The source of sur/petition
Sur/petition goes far beyond housekeeping. Getting things right within the organization (cost control, quality) is undoubtedly essential, but this merely gets the baseline right. Classic competition is part of housekeeping, though it is also concerned with getting the baseline right.
Quality and prices have to be correct. There is a slight overlap between product differentiation and sur/petition, but the overlap is not considerable.
Sur/petition is not so much concerned with differentiating changes in the product as it is with the uniqueness of the value provided. There are several ways in which value monopolies were established in the past. Some are still as important as they ever were, but others have become less important over time. The following are some of the ways you can establish value monopolies.
Physical uniqueness
There is only one Mona Lisa and only one Van Gogh irises. Their price may fluctuate with the market, but their unique value will remain. A retail store built in a prime location may, over time, lose its special status.
Technological uniqueness
Patents are an obvious example of a value monopoly. Intellectual property is crucial and should be protected. The pharmaceutical industry has the most patent protection because of the long development time required.
Outside of the pharmaceutical field, sur/petition through technology is much less secure. Technology may only provide a six-month to one-year lead time, and except for exceptional cases, lead times may be reduced further.
There’s also the problem of very high technology development costs with a small, narrow market. This problem is happening in the chip market as more chipmakers focus on specially designed chips vs. the broad commodity chip market. You can keep up your margins but also progressively reduce your market.
Also, new products are being developed that are not technology breakthroughs but new applications of technology. The application can be more valuable than pure technology. That is why there is a need to treat concept development as seriously as technical development.
Name recognition
The extent to which the name of a politician, company, brand, author, Etc., is familiar to the public. Name or brand awareness and brand recognition lead to Brand Trust.
Dominance
Occasionally, a corporation becomes so dominant that it provides sur/petition by its position alone. This dominance is undoubtedly true for Apple, Microsoft, Alphabet, Amazon, and Facebook.
A dominant position is a good base for sur/petition, but it needs to be continuously used. Boeing may be somewhat complacent about his dominant position, which is always much more vulnerable than it looks.
Cost of entry
CMOS chips require less power than standard chips but require heavy capital investment. The cost of entry is high and requires continuous injection of development funds; there is protection from newcomers. However, existing cash flow has to cover these development costs.
Once something is established, the cost of displacing it may be huge. The keyboard’s design, which was to slow down typing, is still the prominent keyboard today. We could design a much more efficient one today, but the cost of introducing it would be huge.
Brand image
The most traditional way of getting a value monopoly is through the brand image. McDonald’s does very well despite its many competitors. Heinz tomato ketchup continues to be a favorite. Familiarity, availability, dependability, and public image are essential when other values are similar.
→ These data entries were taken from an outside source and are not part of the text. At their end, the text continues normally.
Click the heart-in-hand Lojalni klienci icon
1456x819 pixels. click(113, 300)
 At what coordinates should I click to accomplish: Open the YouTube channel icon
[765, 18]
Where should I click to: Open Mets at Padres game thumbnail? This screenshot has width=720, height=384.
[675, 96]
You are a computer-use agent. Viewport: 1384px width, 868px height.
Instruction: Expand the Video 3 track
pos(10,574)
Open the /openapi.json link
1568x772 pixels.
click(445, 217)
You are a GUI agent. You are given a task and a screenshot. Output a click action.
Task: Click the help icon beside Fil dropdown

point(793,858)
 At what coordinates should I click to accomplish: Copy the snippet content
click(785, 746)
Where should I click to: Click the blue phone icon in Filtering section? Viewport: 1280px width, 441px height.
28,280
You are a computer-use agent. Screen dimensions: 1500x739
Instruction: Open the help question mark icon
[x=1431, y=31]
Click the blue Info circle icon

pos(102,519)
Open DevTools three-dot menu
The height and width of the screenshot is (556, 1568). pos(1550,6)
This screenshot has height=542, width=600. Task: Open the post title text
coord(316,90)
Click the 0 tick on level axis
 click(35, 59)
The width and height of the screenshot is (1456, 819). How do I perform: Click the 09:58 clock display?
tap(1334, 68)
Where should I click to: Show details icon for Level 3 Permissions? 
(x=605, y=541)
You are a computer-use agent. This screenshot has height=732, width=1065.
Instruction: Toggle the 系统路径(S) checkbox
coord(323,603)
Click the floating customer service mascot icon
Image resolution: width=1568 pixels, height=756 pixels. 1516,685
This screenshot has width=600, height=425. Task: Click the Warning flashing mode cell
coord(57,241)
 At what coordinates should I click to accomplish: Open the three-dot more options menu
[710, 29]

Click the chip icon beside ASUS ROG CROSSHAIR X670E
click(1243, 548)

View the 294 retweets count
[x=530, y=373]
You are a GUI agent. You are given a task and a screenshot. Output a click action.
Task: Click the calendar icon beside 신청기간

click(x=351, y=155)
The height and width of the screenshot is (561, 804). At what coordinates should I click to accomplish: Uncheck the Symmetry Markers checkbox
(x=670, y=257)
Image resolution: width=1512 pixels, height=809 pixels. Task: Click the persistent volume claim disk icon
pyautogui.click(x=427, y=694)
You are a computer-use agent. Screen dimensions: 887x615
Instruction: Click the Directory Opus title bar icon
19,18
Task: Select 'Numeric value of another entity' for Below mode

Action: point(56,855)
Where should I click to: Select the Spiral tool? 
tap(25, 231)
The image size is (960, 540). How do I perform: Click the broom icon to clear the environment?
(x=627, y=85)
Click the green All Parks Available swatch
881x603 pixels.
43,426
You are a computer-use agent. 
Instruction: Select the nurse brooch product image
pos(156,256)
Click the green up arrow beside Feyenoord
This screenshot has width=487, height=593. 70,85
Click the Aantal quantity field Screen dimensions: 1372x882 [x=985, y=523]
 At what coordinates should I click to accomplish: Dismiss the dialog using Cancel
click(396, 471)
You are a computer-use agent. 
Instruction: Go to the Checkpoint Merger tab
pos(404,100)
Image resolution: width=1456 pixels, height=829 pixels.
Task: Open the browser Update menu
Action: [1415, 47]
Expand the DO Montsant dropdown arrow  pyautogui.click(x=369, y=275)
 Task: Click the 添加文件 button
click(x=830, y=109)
Although brand images are a useful way of gaining recognition, there will probably be an even greater need for them in the future. However, it will become increasingly difficult to sustain them as quality improves and consumers become more conscious of their values.
Segmentation
Specific niches, segmentation, and market focus have always been ways of gaining a sur/position. At the very least, they give a company a good starting position. Even when others enter the same area, there is still an initial advantage, provided management can keep up the quality.
As always, there is an initial advantage and the importance of follow-through. It is possible to have market segments that are even too specific. Then, there is the same problem as with very specialized products. The market may be tiny. Having a dominant position in a small market may not be good enough. If the market gets bigger or seems lucrative, others will undoubtedly take a good look at it.
Protection or plus
Above were some of the more traditional methods of getting value monopolies. Some of them are forms of protection, like patterns and cost of entry. A few are based on uniqueness. The rest have to be based on some sort of a plus.
The plus factors will come from careful attention to integrated values. For example, Domino’s Pizza was based directly on this concept. People who want pizza do not feel like going out to get one, so Domino’s delivers to their door.
Perrier is another example of integrated values. Perrier introduced the concept of designer water and kept up the pressure to remain the market leader. People are becoming more health-conscious. The two-martini lunch was going away, so what were you going to have for lunch? Water made you seem very cheap and often tasted awful. So consumers were crying out for the most expensive possible way of drinking water, and Perrier satisfied that need. It became not only socially acceptable but even a mark of sophistication.
One of the worst reasons for not doing something is that it might hurt existing businesses. But that is where sur/petition may be found in new concepts.